オープントップコンテナ


概要
オープントップコンテナとは、天井部が着脱可能な防水シート等で構成された特殊コンテナです。上部からのクレーン荷役が可能なため、通常のコンテナには収まらない背高貨物や重量物の効率的な輸送に用いられます。

詳細説明
本コンテナは、重機や大型鋼材など、通常のコンテナドアからの搬入が難しい貨物を、クレーンを用いて上部から直接積載できる点が特徴です。貨物の寸法がコンテナ内に収まる「イン・ゲージ」に対し、規格外にはみ出す場合は「アウト・オブ・ゲージ(OOG)」と呼ばれます。高さ超過の「オーバーハイト(OH)」や幅超過の「オーバーウィズ(OW)」が発生すると、船内で周囲に他のコンテナを積載できないデッドスペース(ボイド)が生じるため、料金は割高になります。メリットは特殊形状・重量貨物のコンテナ船輸送を可能にすることですが、一方で雨水侵入を防ぐ防水シートの管理や、厳格な固縛(ラッシング)技術が求められる点がデメリットであり、高度な品質管理スキルが必要です。

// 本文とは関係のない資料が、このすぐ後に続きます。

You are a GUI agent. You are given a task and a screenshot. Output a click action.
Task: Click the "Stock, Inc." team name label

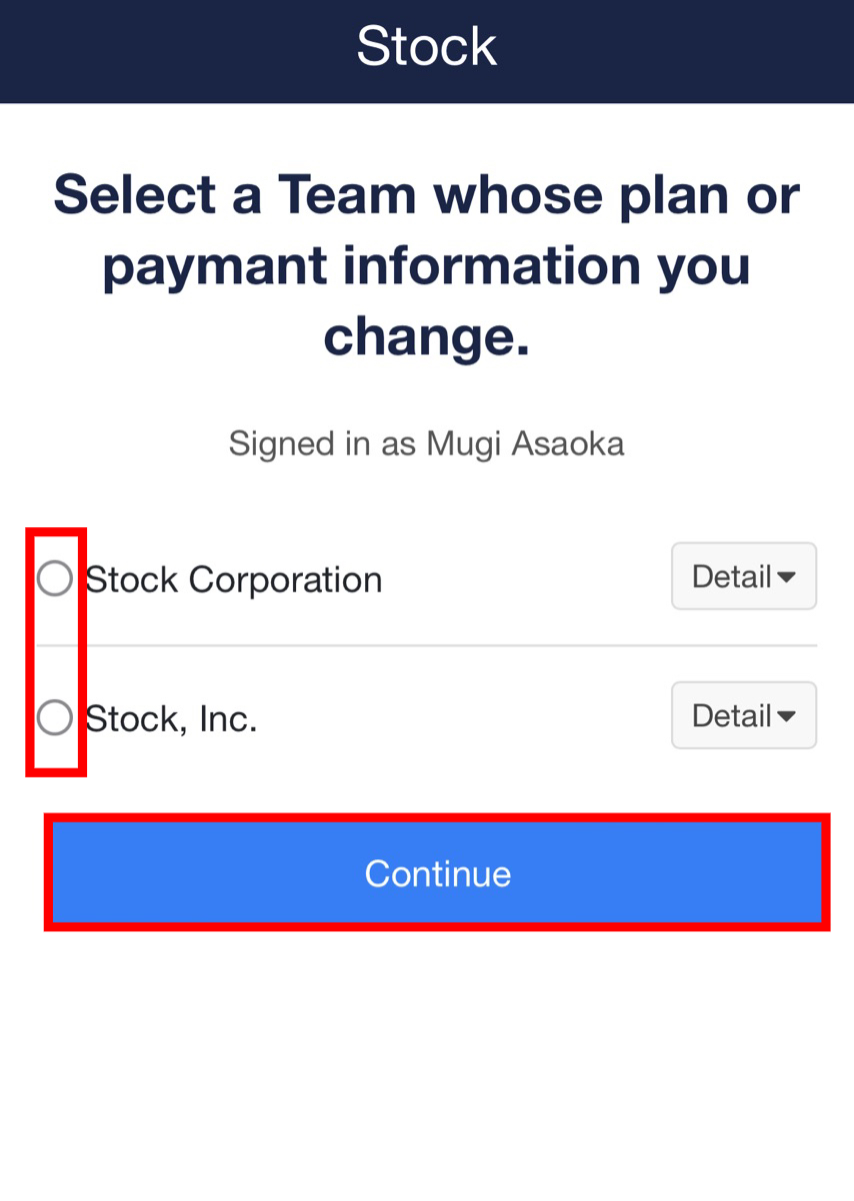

脱炭素社会に向けた風力発電部材や大型プラント設備の輸送需要が世界的に急増しており、本コンテナの役割はさらに拡大しています。また、日本の「2024年問題」に端を発する深刻な労働者不足に対し、クレーンの自動化や遠隔操作DXと親和性が高い本コンテナは、荷役時間を大幅に短縮し、港湾や現場の負荷を軽減する有力なソリューションとして再評価されています。